As noticed in both studies, swabs from the oral cavity were not always negative and had some detection of GAS, though with unsatisfactory sensitivity. The most predominant limitations in both studies are the small numbers and the time interval between the first and second culture. In this time interval the bacterial load might have decreased causing a lower sensitivity for the “unsatisfactory” sites. Another limitation of both studies is the implication of results for today’s practice. Microbiological technology for cultures has improved and results from studies using older techniques are less relevant today.

Two later studies carried out in 2006–2007 further examined the question of optimal swabbing location (see Table 2). Fox et al. examined 53 children complaining of throat pain [18]. Each child underwent double swab collection, a throat swab (from the posterior pharynx and tonsils) and a mouth swab (the tongue and buccal mucosa). Each swab was tested by RADT, DNA probe and sent to the laboratory for culture. The sensitivities of rapid strep test, DNA probe and culture from the mouth (gold standard reference was positive culture or DNA probe of posterior pharynx/tonsils) were 19.4, 41.9 and 80.6%, respectively. The conclusion from this study was that despite IDSA recommendation, there may be some utility in special circumstance, such as a child who technically resists the deeper culture, to perform direct antigen tests or enhanced cultures on swab specimen taken from nonpharyngeal/nontonsillar sites.
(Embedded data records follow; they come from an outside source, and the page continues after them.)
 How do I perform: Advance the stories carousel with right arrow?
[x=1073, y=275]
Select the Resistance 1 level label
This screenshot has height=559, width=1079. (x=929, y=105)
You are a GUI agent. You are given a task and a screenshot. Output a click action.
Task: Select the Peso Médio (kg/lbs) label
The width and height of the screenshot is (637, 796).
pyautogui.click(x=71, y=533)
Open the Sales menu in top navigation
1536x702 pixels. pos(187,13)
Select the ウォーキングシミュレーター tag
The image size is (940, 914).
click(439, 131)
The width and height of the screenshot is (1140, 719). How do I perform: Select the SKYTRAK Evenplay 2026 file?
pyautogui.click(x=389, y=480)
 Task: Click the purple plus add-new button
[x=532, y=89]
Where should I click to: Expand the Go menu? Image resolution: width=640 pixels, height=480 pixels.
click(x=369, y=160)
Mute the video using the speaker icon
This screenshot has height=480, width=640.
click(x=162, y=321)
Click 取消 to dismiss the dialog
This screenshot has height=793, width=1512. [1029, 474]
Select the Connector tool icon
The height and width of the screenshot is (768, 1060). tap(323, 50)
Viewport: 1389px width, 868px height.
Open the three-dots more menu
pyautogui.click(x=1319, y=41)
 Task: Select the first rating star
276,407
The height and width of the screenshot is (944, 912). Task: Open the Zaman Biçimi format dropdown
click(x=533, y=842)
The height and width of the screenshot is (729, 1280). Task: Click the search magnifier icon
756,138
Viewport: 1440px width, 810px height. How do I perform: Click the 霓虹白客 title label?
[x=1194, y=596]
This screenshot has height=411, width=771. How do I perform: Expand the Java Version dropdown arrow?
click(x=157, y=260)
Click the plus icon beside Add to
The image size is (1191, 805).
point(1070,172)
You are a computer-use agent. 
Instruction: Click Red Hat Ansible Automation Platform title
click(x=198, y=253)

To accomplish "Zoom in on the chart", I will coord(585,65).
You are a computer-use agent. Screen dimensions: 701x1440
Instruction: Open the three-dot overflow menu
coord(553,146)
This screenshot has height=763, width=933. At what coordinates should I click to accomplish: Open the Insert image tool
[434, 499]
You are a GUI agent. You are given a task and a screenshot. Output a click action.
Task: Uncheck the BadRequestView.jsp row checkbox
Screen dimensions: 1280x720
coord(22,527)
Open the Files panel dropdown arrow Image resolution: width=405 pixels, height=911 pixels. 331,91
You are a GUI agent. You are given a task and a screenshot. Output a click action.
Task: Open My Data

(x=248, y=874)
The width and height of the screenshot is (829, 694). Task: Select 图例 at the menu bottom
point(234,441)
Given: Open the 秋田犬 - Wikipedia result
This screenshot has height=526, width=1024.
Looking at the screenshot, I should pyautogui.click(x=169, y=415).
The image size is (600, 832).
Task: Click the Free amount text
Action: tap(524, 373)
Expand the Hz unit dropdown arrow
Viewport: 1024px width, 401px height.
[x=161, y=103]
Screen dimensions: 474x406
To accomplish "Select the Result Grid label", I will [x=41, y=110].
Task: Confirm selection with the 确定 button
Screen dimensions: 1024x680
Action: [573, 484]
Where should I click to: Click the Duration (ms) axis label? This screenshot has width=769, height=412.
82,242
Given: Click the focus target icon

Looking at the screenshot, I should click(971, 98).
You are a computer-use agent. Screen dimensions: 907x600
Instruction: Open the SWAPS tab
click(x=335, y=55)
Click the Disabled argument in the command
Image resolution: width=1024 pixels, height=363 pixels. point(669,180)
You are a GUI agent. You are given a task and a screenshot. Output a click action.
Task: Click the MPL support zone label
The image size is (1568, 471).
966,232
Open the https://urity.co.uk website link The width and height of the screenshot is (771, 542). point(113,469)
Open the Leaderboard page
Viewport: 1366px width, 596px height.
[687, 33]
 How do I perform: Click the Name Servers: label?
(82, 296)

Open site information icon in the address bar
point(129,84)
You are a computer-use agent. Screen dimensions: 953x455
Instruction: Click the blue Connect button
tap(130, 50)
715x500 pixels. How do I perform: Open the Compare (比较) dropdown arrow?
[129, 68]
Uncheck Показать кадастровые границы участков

Kelly examined 64 pediatric and adult patients [19]. Each patient was sampled from the pharynx and the buccal mucosa using 2 different swabs, both tested for GAS by RADT. The prevalence of RADT throat swabs positive for GAS was 12.5%. No buccal swabs were positive. The conclusion of this research was that swabbing the buccal mucosa using RADT was ineffective.

Conclusion

Our study demonstrated higher sensitivity of mouth culture for GAS than previously published. This finding suggests that areas of the oral cavity that were considered as unacceptable sites for culture of GAS pharyngitis may be considered as acceptable swabbing sites. Culture from the oral cavity may be considered a first step in the diagnosis of GAS, though if negative, a definite diagnosis using throat culture still needs to be made. Further research is needed to check the sensitivity or RADT or molecular test using oral swab and in order to strengthen our results.